Nos meses que se seguiram ao ataque em Garissa, as coisas pioraram em Eastleigh, diz Anab. A despeito do entusiasmo todo quanto à criação das novas leis de segurança, os policiais continuaram exigindo propinas enquanto atravessavam a vizinhança revistando as residências, desta vez em operações sem nome oficial ou hashtag. Para a mãe de Anab, a última gota foi quando tentaram prender seu irmão, menor de idade. Desde então, a família deixou Eastleigh e está finalmente residindo em um local mais próximo do centro. Estão a menos de três quilômetros de Eastleigh, mas a polícia ainda não chegou até a porta de casa.

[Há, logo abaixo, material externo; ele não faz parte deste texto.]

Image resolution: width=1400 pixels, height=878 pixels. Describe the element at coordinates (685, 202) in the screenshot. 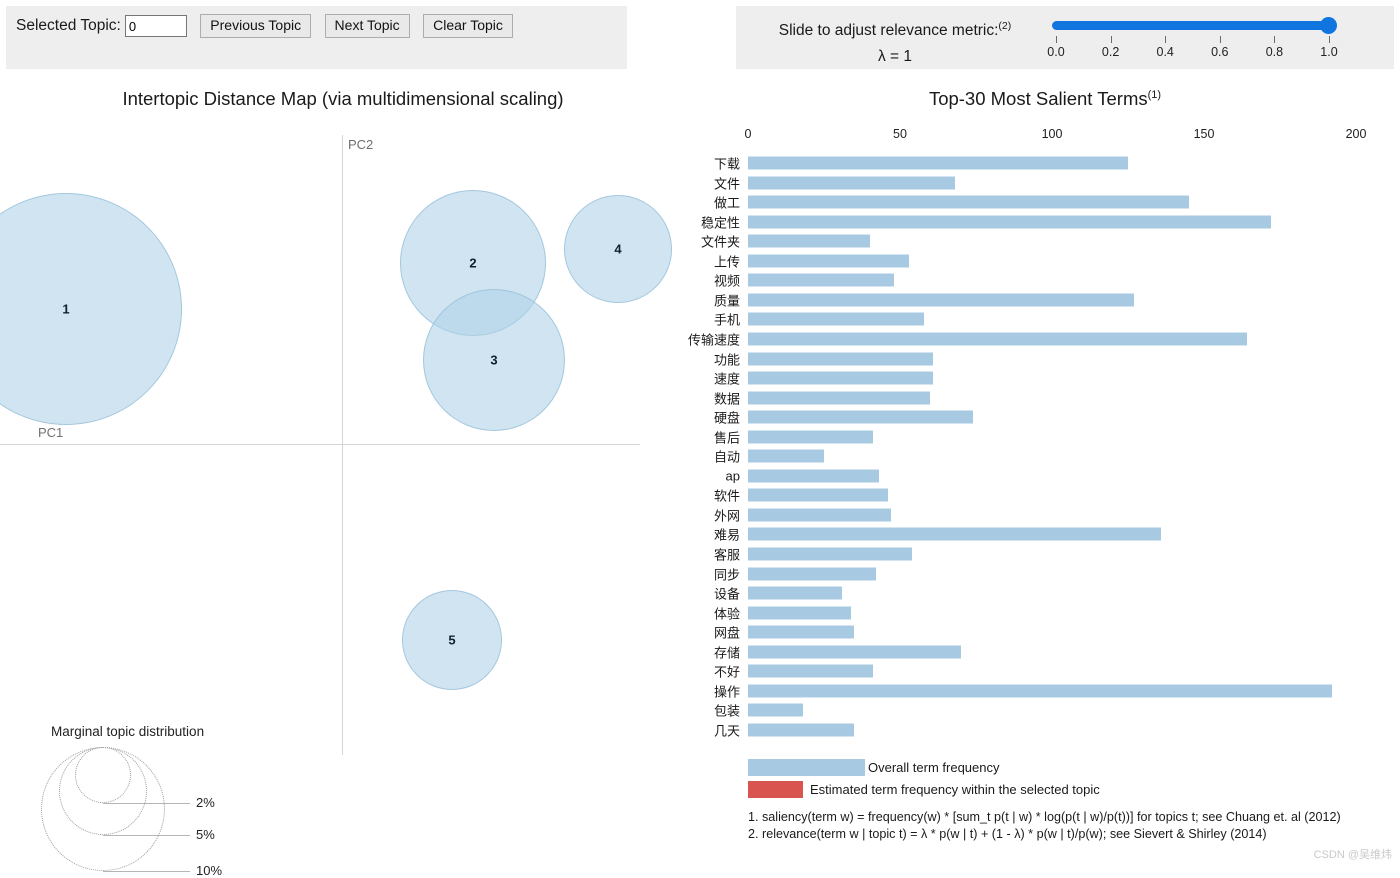

I see `term-label: 做工` at that location.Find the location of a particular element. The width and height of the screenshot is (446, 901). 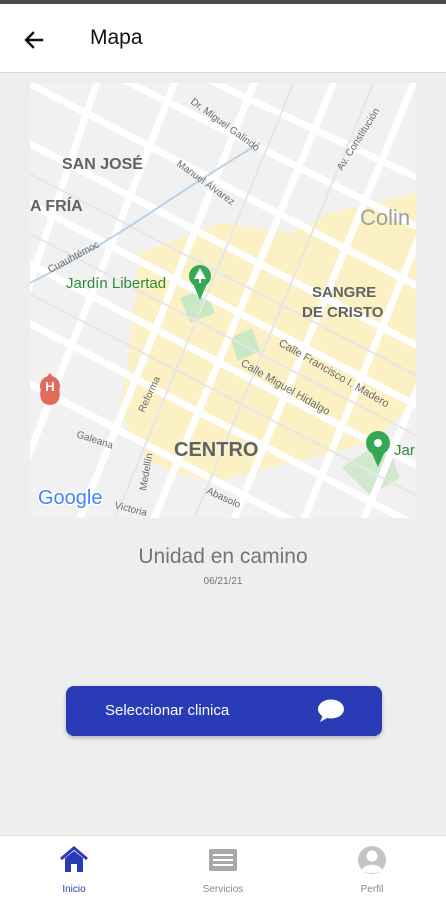

map-label-de-cristo: DE CRISTO is located at coordinates (343, 312).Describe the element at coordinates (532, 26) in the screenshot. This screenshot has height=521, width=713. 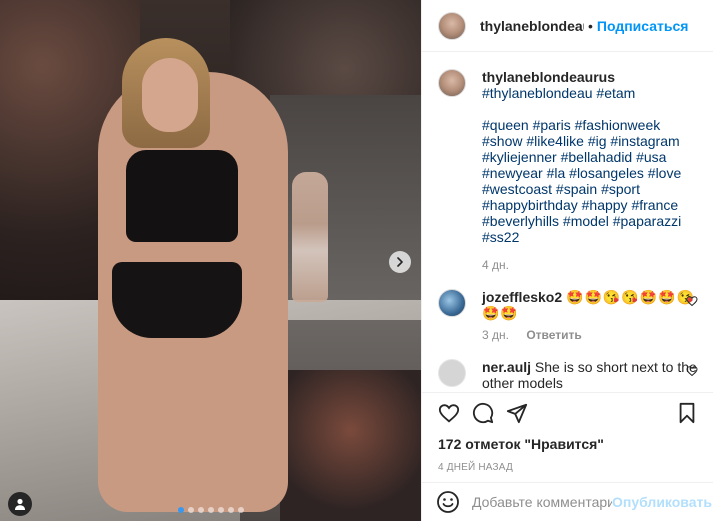
I see `author-username: thylaneblondeauru` at that location.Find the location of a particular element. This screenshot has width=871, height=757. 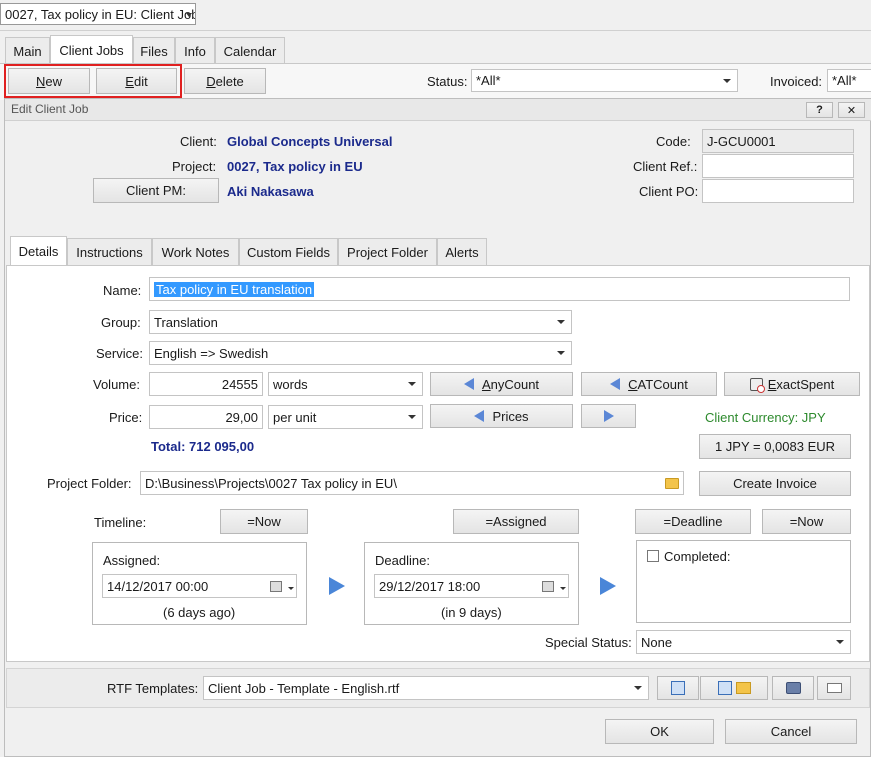

rtf-select: Client Job - Template - English.rtf is located at coordinates (426, 688).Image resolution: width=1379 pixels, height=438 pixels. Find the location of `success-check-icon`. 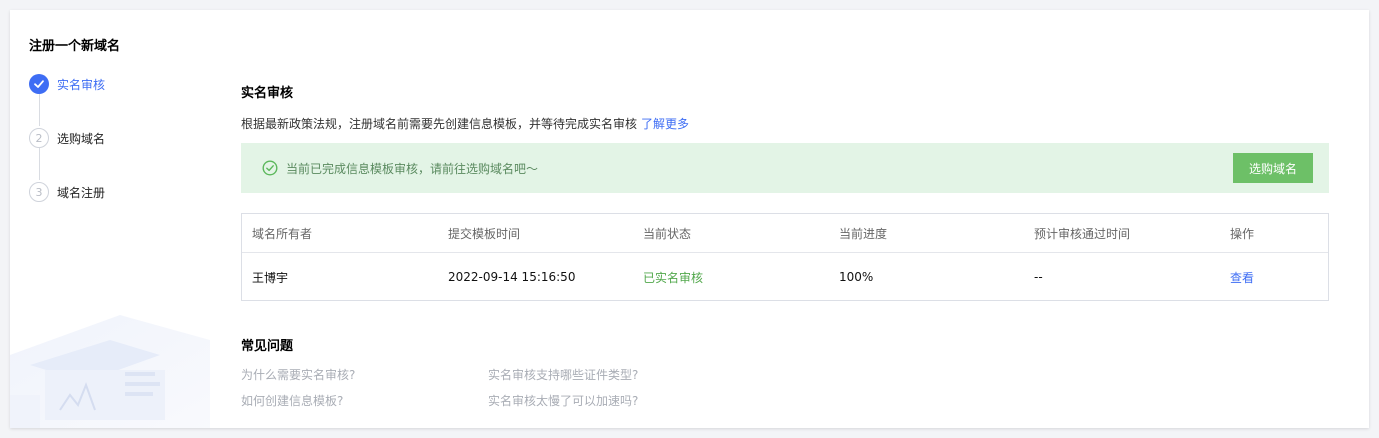

success-check-icon is located at coordinates (270, 168).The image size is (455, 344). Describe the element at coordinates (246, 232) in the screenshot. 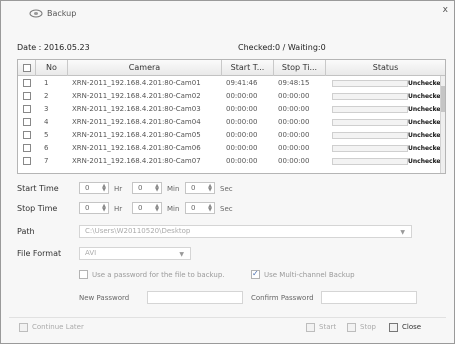

I see `path-dropdown: C:\Users\W20110520\Desktop ▼` at that location.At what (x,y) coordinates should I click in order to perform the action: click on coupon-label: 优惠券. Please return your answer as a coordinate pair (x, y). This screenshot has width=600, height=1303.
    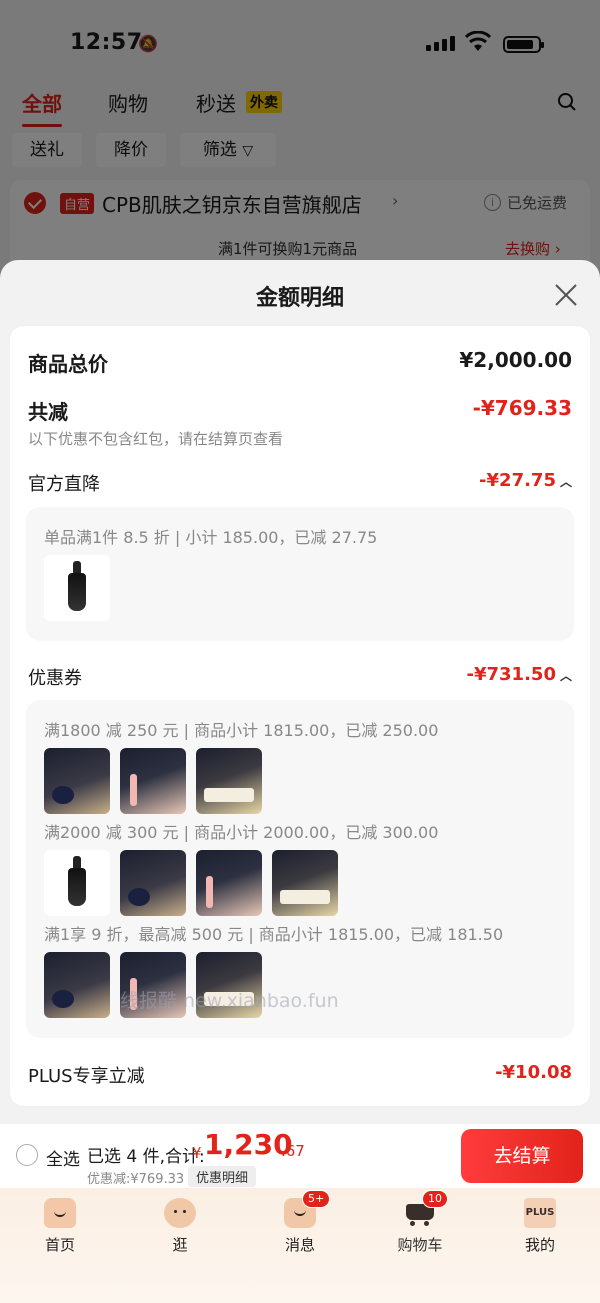
    Looking at the image, I should click on (55, 678). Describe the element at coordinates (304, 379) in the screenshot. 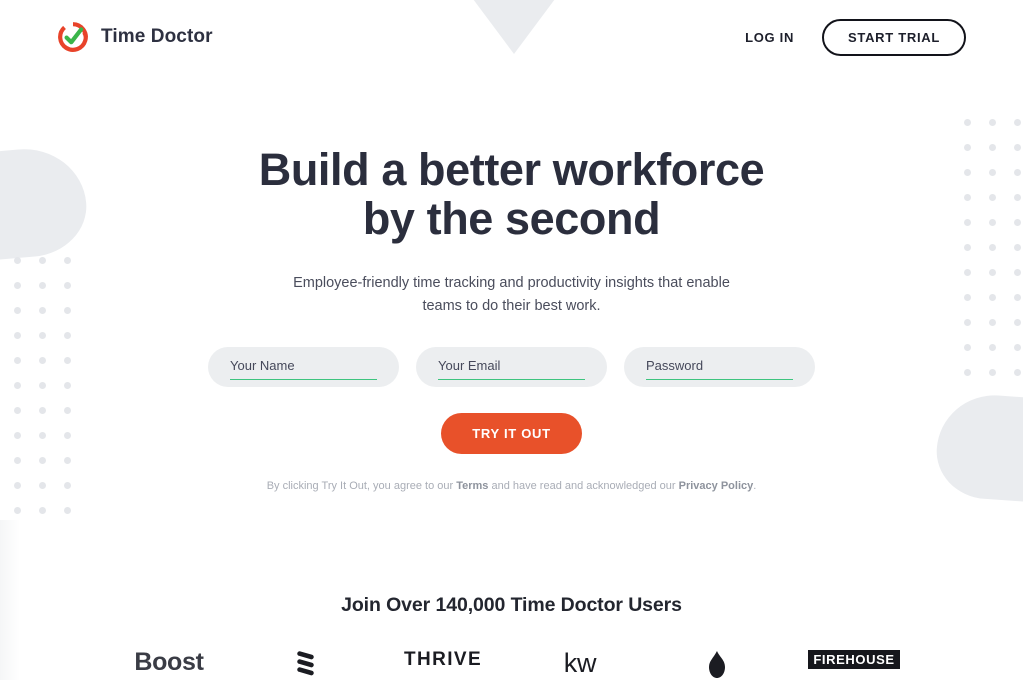

I see `your-name-underline` at that location.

Esses fatos não chegam ao noticiário. Nem mesmo minha amiga Sally, que vive a apenas alguns minutos de caminhada até Eastleigh, sabia das batidas policiais; o que se dirá de minha mãe, que vive do outro lado da cidade? Visitei o cerimonial cristão em homenagem às vítimas do ataque de Garissa, onde apenas uma única frase de todas as orações foi dirigida aos nossos compatriotas muçulmanos. Diante de nosso luto e de nossas tentativas de aliviar a dor, nós nos esquecemos do luto e da dor dos somalis e de outros muçulmanos. Este é o privilégio ao estilo queniano: muita energia é necessária para remover a proverbial trave em nossos olhos.
Ngwatilo Mawiyoo é poeta, escritora e atriz. Sua primeira coletânea de poemas, “Blue Mothertongue”, foi publicada em 2010, seguida pelo álbum “Introducing Ngwatilo”, de 2011.